Nods to other horror pics notwithstanding, Girdler even manages to throw in a Godfather horse’s noggin. His brief subsequent work would elaborate on this technique even more. The director’s 1978 exorcisim frightfest The Manitou, starring an even greater all-star cast (Tony Curtis, Susan Strasberg, Stella Stevens, Ann Sothern, Burgess Meredith) showed further honing of his craft and promised a bright future. In something out of one of his scenarios, Girdler’s shocking demise occurred on January 21, 1978, when, while checking Philippine locations, he was killed in a helicopter accident.

GRIZZLY was shot in a (big surprise) right-to-work state (Georgia), and took full advantage of the spectacular scenery that illustrates the picturesque vicinity known as Clayton.

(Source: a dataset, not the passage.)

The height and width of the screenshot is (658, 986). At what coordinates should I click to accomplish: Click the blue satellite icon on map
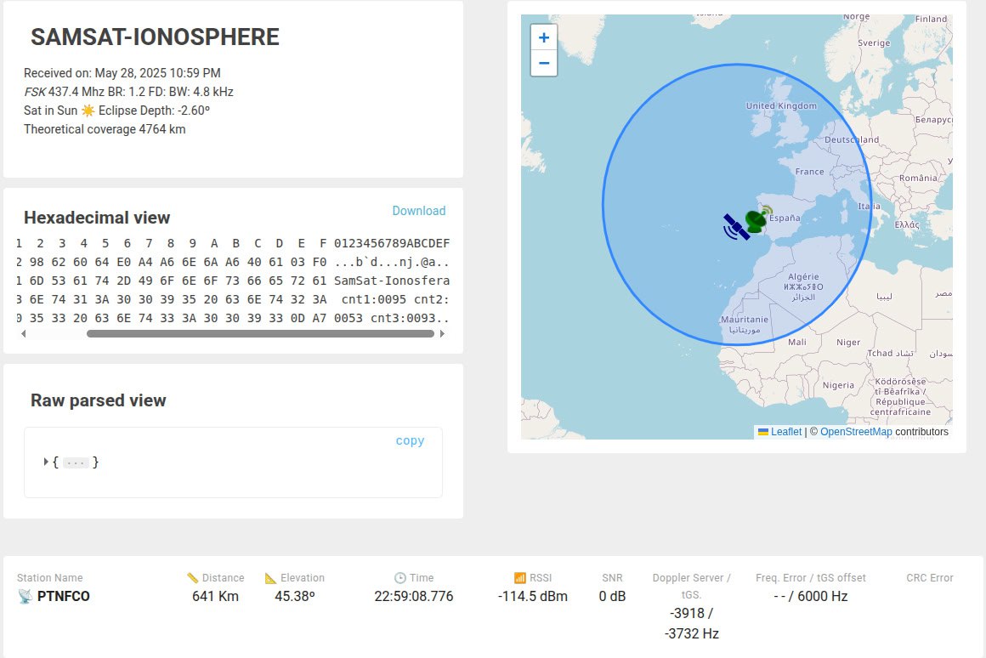coord(736,227)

Some horrific shenanigans were actually going on behind the scenes too. Girdler, Flaxman and Sheldon were, in true movieland fashion, screwed out of their salaries and profits by Montoro and the Film Ventures Group. A lawsuit finally settled this kerfuffle as GRIZZLY towered about the competition, grossing an impressive $39 million 1976 dollars. It became the most financially successful independent movie of the year, a record broken two years later by Halloween. In spite of his underhanded mishegas, Montoro proudly boasted that GRIZZLY was the best picture his company ever made (no argument).

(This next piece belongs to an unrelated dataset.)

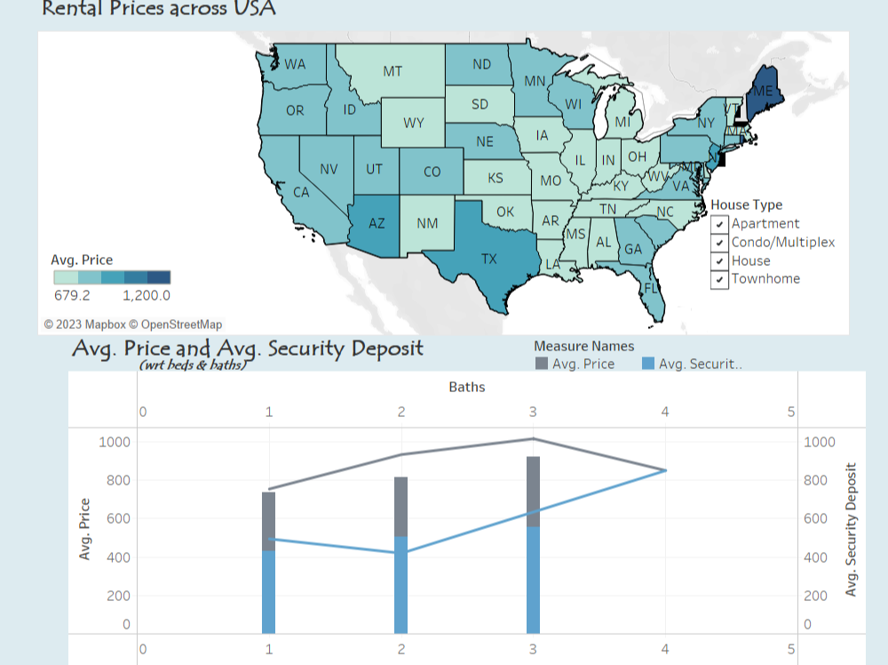Click the gray bar segment for 3 baths

533,492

Sequels were bandied about for years, but with the impending lawsuits, nothing concrete ever really officially could be termed a continuation.

Kino-Lorber is to be congratulated for giving us such a lovely platter to revisit our popcorned nightmares.  The picture quality served up by this new HD anamorphic DVD transfer is sharp as hell and boasts a palette of colors that I suspect were probably never evident when the movie debuted. The mono audio is excellent as well, and contains a score by one Robert O. Ragland.

There are also numerous extras and some hilariously grotesque trailers from other Scorpion DVDs.

“It’s a butcher shop out there,” cleverly remarks a GRIZZLY participant.  And so it is. In a world bulging with the likes of imitators (Tentacles, Tintorera, Day of the Animals, Dogs, Killer Fish, etc.), don’t be fooled (not even by the lame Jaws 2): Accept no substitutes: GRIZZLY is the real fake!

GRIZZLY.  Color.  Widescreen [2.40:1 16 x 9 anamorphic]; Mono audio. Kino-Lorber/Scorpion Releasing.  CAT # SCORP1095.  SRP:  $19.95.